═════ Article ═════

# Looking for pen display box plans



## cbatzi01

Does anyone have plans for a pen display box?  In my head, I am picturing a box with a flip up lid that stores pens, and maybe a drawer on the bottom.  I am not committed to this idea, though, and am open to suggestion, on this.  

I know that I can buy these pre-made, but where's the fun in that?

Thanks!
Chris


----------



## Sberger

Unless you are a heck of a good woodworker, get ready for frustration, and expense.  I opted to buy two pen cases from PSI and like them.  They hold 48 pens with small elastic straps to hold them in.  Felt type lining and compact.  Use them to store and carry my inventory.  Can also use for display, but prefer the plexiglass stands.  Cost is about $30 each.  Lots of luck beating that with a home-built.


----------



## cbatzi01

I am mediocre, at best, but I have all the tools and wood that I need for this.  I just need a little guidance!

I looked at PSI, and found this.  It's almost exactly what I am looking to make.  My only thought would be to maybe make the bottom drawer deeper, so that I could store ink cartridges/refills under a removable pen tray.


----------



## oldsmokey

Chris, you have your plans from PSI.  The dimensions to the box are on the web site.  Take the dimensions and alter them to make what you want.  If you want a deeper drawer, take the items you want to store in it and measure them.  Make your bottom drawer the depth to meet your needs.


----------



## DennisM

Also could look for a humidor plan with glass lid. 

You are basicly making a glass lidded box, with a drawer. Then just find the inserts or use MDF and route out the channels for the pens and cover with a thin fabric secured with spray adhisive


----------



## Papa Bear

There is a tutorial in the library that might come close to what you are looking for,when I get caught up I'm going to try to make one!


----------

═════ Dataset records ═════

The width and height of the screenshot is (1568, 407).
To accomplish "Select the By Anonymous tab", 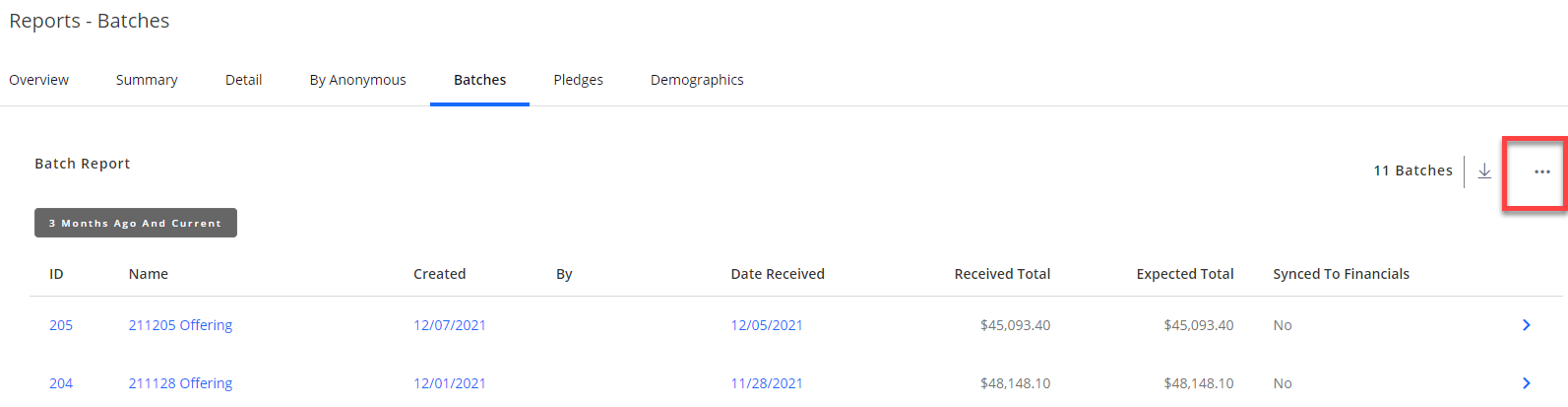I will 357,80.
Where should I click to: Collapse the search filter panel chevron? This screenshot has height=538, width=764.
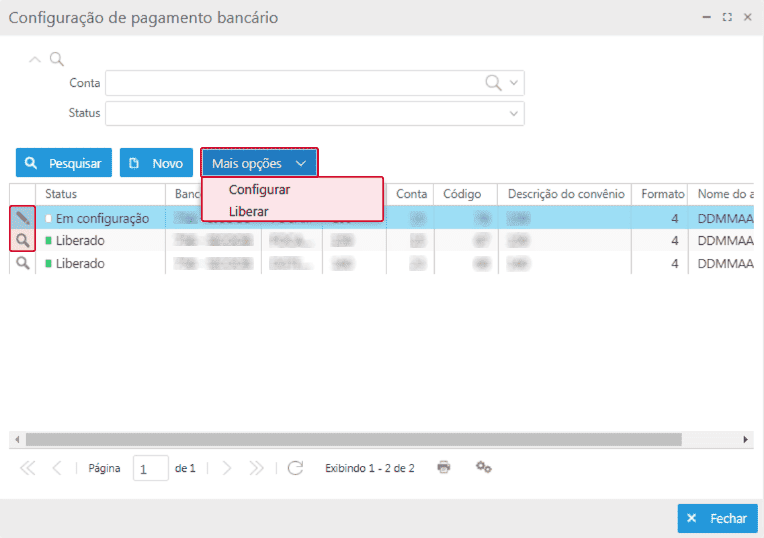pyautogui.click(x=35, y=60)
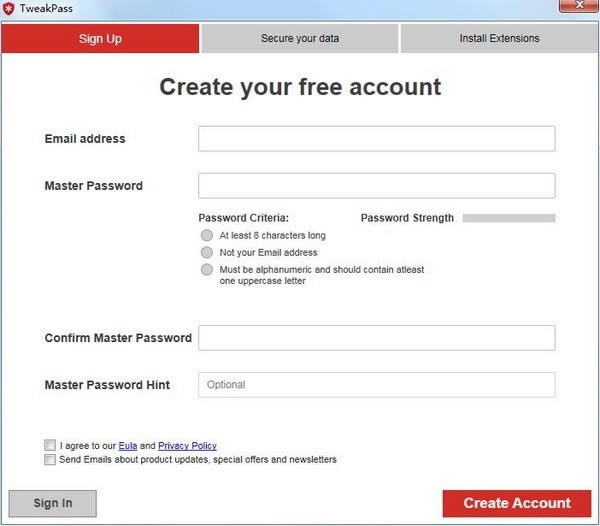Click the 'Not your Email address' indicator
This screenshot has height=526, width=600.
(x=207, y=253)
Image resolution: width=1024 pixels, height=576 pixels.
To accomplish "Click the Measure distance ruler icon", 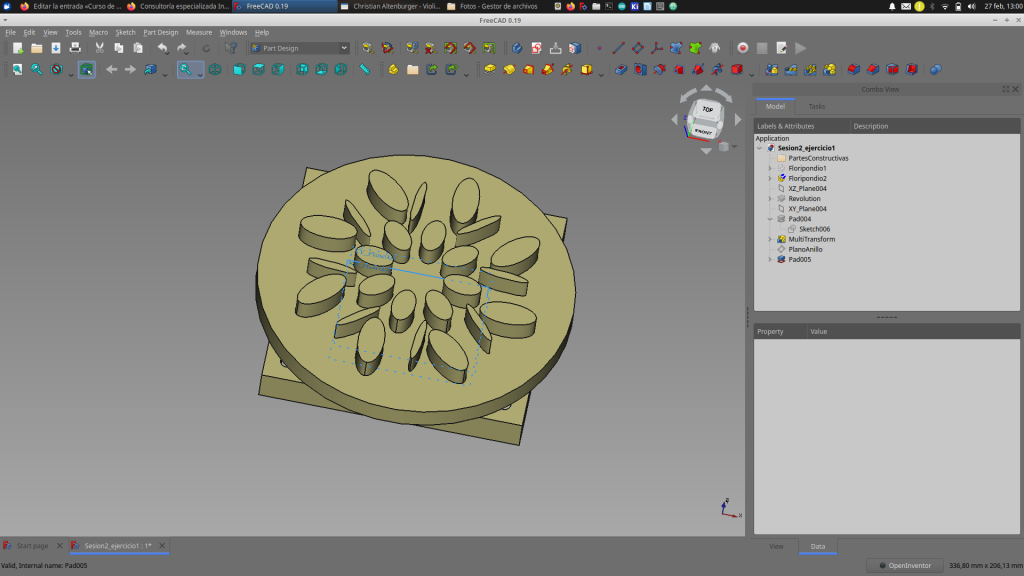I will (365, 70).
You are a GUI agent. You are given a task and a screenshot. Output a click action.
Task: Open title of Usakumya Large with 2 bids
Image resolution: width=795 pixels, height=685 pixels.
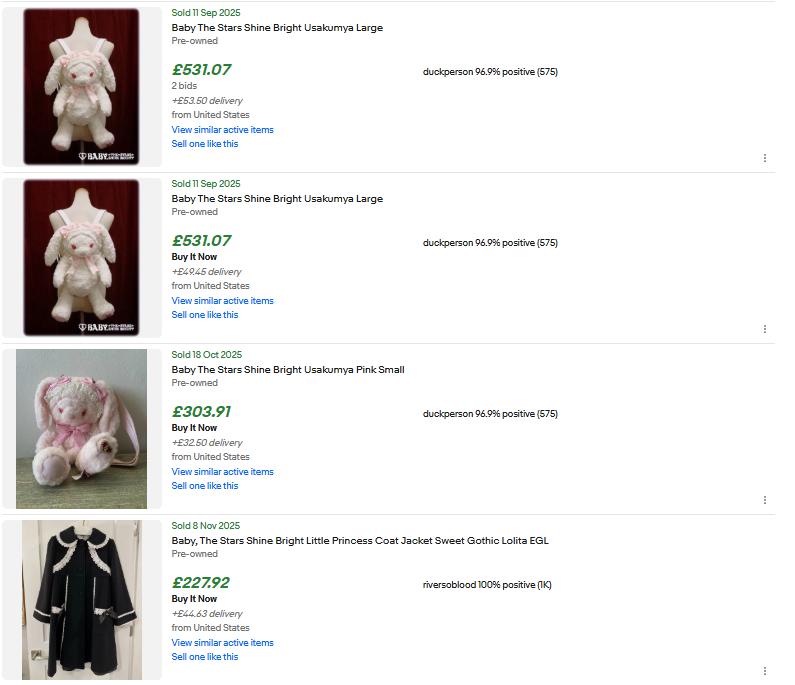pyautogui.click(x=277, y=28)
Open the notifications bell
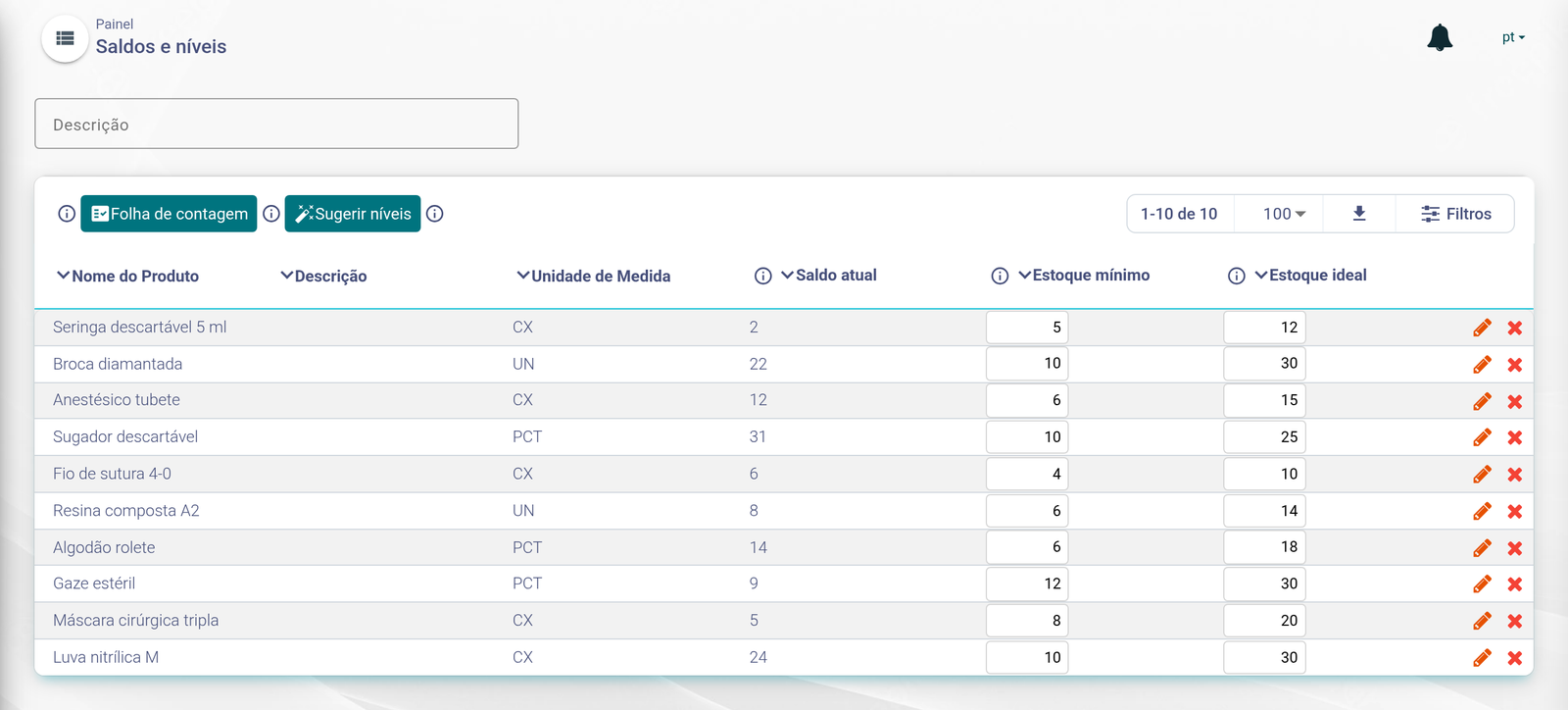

═════

Short task 1: In the forum thread, how many pens do the PSI pen cases hold?
Short task 2: Please reproduce, word for word, the stretch of the forum thread from "I am mediocre, at" through "removable pen tray.".

Full solution 1: They hold 48 pens.

Full solution 2:
I am mediocre, at best, but I have all the tools and wood that I need for this.  I just need a little guidance!

I looked at PSI, and found this.  It's almost exactly what I am looking to make.  My only thought would be to maybe make the bottom drawer deeper, so that I could store ink cartridges/refills under a removable pen tray.